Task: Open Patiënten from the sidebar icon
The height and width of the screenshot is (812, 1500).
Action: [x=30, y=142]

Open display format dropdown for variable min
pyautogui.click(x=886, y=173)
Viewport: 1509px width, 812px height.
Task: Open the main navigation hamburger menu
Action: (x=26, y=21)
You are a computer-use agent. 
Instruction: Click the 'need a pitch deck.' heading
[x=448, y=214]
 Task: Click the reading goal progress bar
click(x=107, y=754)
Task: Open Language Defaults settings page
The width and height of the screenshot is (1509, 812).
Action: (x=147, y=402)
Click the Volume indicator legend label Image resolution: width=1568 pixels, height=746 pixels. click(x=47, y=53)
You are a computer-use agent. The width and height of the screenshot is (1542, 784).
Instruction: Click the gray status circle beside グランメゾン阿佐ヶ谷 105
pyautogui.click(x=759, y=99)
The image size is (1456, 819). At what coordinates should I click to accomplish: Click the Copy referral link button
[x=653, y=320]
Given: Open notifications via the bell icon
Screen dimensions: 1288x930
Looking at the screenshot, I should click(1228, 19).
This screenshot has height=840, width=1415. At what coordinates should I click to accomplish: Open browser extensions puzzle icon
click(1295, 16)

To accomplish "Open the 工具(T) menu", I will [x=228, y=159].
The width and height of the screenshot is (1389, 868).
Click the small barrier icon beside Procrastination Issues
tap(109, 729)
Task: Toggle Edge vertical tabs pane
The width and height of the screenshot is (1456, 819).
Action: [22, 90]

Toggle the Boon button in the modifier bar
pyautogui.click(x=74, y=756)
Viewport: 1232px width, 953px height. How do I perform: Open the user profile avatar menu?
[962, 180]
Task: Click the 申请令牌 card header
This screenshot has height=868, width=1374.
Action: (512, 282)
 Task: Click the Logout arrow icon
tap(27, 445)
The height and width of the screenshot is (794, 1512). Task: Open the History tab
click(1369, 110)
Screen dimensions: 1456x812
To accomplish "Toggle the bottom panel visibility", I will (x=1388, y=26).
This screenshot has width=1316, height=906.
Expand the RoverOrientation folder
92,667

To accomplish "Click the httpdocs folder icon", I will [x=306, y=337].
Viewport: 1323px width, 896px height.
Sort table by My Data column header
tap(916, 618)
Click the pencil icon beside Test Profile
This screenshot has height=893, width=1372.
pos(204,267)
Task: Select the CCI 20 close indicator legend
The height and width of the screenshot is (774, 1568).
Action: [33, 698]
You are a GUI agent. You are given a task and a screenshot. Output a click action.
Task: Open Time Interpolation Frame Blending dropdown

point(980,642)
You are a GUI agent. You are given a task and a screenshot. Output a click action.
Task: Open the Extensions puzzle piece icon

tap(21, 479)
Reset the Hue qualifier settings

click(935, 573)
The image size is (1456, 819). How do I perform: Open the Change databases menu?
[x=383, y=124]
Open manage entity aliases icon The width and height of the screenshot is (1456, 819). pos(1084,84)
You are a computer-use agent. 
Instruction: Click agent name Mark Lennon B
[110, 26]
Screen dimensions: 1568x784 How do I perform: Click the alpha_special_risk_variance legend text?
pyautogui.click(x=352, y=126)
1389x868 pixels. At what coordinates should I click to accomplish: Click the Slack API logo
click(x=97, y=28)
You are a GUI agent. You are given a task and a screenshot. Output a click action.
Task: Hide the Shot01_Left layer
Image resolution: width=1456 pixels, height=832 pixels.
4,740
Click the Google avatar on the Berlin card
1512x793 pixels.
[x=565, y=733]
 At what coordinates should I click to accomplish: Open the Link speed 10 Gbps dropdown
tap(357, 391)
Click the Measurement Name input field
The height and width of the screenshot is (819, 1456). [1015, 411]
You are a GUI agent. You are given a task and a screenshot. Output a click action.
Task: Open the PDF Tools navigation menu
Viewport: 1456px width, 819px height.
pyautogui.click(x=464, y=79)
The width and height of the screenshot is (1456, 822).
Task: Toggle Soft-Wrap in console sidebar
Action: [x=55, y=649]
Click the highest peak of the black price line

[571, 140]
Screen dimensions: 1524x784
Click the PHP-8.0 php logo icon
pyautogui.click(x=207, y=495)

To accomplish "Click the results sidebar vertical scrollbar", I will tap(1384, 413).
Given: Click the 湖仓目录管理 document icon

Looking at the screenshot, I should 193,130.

* [Exercise requirements] Look through the entries above. Extract each line with the word "will".

* [Solution below]
To accomplish "Open the 工具(T) menu", I will [x=228, y=159].
To accomplish "Toggle the bottom panel visibility", I will (x=1388, y=26).
To accomplish "Click the httpdocs folder icon", I will [x=306, y=337].
To accomplish "Click the results sidebar vertical scrollbar", I will tap(1384, 413).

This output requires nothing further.